Costello: Look, you gotta first baseman? Abbott: Certainly. Costello: Who's playing first? Abbott: That's right. Costello: When you pay off the first baseman every month, who gets the money? Abbott: Every dollar of it. Costello: All I'm trying to find out is the fellow's name on first base. Abbott: Who. Costello: The guy that gets the money. Abbott: That's it. Costello: Who gets the money on first -- Abbott: He does, every dollar. Sometimes his wife comes down and collects it. Costello: Whose wife? Abbott: Yes.
Abbott: What's wrong with that? Costello: Look, all I wanna know is when you sign up the first baseman, how does he sign his name to the contract? Abbott: Who. Costello: The guy. Abbott: Who. Costello: How does he sign his -- Abbott: That's how he signs it. Costello: Who? Abbott: Yes.
Costello: All I'm trying to find out is what's the guy's name on first base? Abbott: No. What is on second base. Costello: I'm not asking you who's on second. Abbott: Who's on first. Costello: One base at a time! Abbott: Well, don't change the players around. Costello: I'm not changing nobody! Abbott: Take it easy, buddy. Costello: I'm only asking you, who's the guy on first base? Abbott: That's right. Costello: Ok. Abbott: All right.
Costello: I mean what's the guy's name on first base? Abbott: No, what is on second. Costello: I'm not asking you who's on second. Abbott: Who's on first. Costello: I don't know. Abbott: Oh, he's on third. We're not talking about him. Costello: Now how did I get on third base? Abbott: Why you mentioned his name. Costello: If I mentioned the third baseman's name, who did I say is playing third? Abbott: No. Who's playing first. Costello: What's on first? Abbott: What's on second. Costello: I don't know. Abbott: He's on third. Costello: There I go, back on third again!
Costello: Look, would you stay on third base and don't go off it. Abbott: All right, what do you want to know? Costello: Now who's playing third base? Abbott: Why do you insist on putting Who on third base? Costello: What am I putting on third? Abbott: No. What is on second. Costello: You don't want who on second? Abbott: Who is on first. Costello: I don't know. Abbott & Costello: Third base!!

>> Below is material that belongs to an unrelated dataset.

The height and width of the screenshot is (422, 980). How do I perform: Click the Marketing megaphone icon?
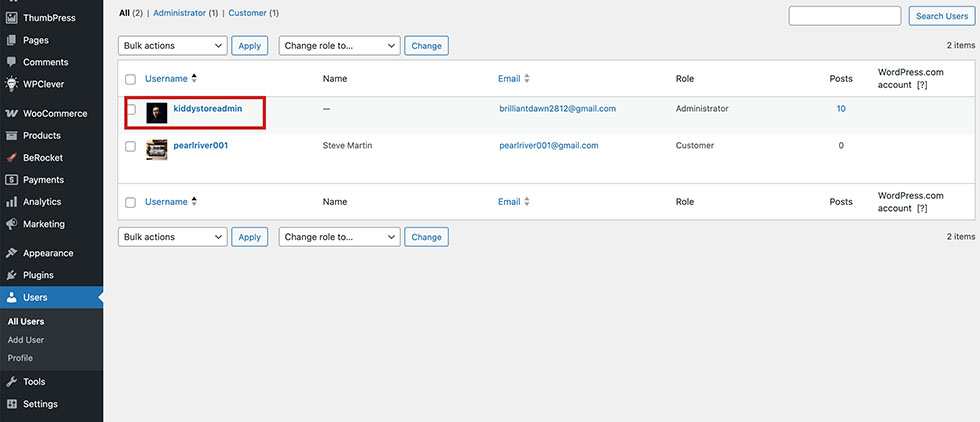(x=12, y=224)
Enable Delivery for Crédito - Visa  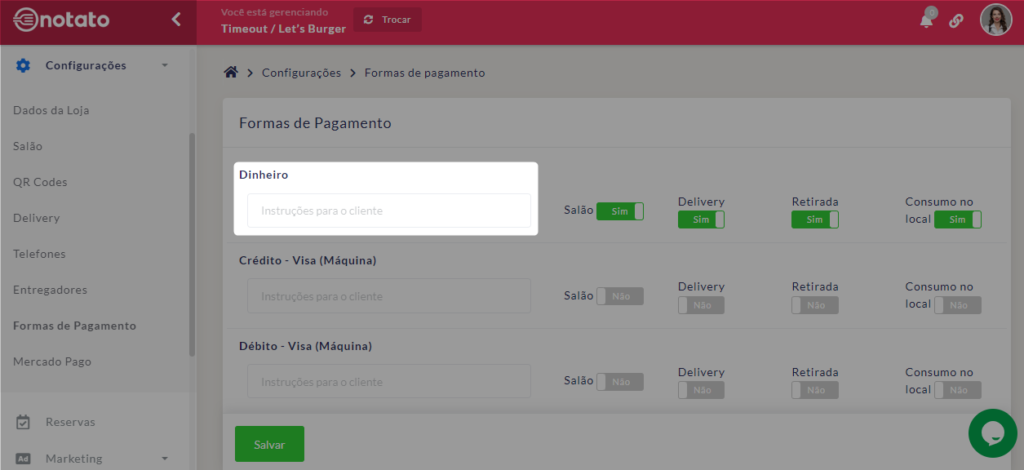701,305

Costello: Look, you gotta outfield? Abbott: Sure. Costello: The left fielder's name? Abbott: Why. Costello: I just thought I'd ask you. Abbott: Well, I just thought I'd tell ya. Costello: Then tell me who's playing left field? Abbott: Who is playing first. Costello: I'm not -- Stay out of the infield!! I wanna to know what's the guy's name in left field? Abbott: No, What is on second. Costello: I'm not asking you who's on second. Abbott: Who's on first! Costello: I don't know. Abbott & Costello: Third base!!
Costello: And the left fielder's name?! Abbott: Why. Costello: Because! Abbott: Oh, he's centerfield. Costello: %$#^$##!
Costello: Look, look, look -- You gotta pitcher on the team? Abbott: Sure. Costello: The pitcher's name? Abbott: Tomorrow. Costello: You don't want to tell me today? Abbott: I'm telling you now. Costello: Then go ahead. Abbott: Tomorrow! Costello: What time? Abbott: What time what? Costello: What time tomorrow are you gonna tell me who's pitching? Abbott: Now listen. Who is not pitching! Who is -- Costello: I'll break your arm, you say who's on first! I want to know what's the pitcher's name? Abbott: What's on second. Costello: I don't know. Abbott & Costello: Third base!!
Costello: Gotta a catcher? Abbott: Certainly. Costello: The catcher's name? Abbott: Today. Costello: Today, and tomorrow's pitching. Abbott: Now you've got it. Costello: All we got is a couple of days on the team.
Costello: You know I'm a catcher too. Abbott: So they tell me. Costello: I get behind the plate, do some fancy catching, tomorrow's pitching on my team and a heavy hitter gets up. Abbott: Yes? Costello: Now, the heavy hitter bunts the ball. When he bunts the ball, me, being a good catcher, I'm gonna throw the guy out at first base. So I pick up the ball and throw it to who? Abbott: Now that's the first thing you've said right. Costello: I don't even know what I'm talking about!!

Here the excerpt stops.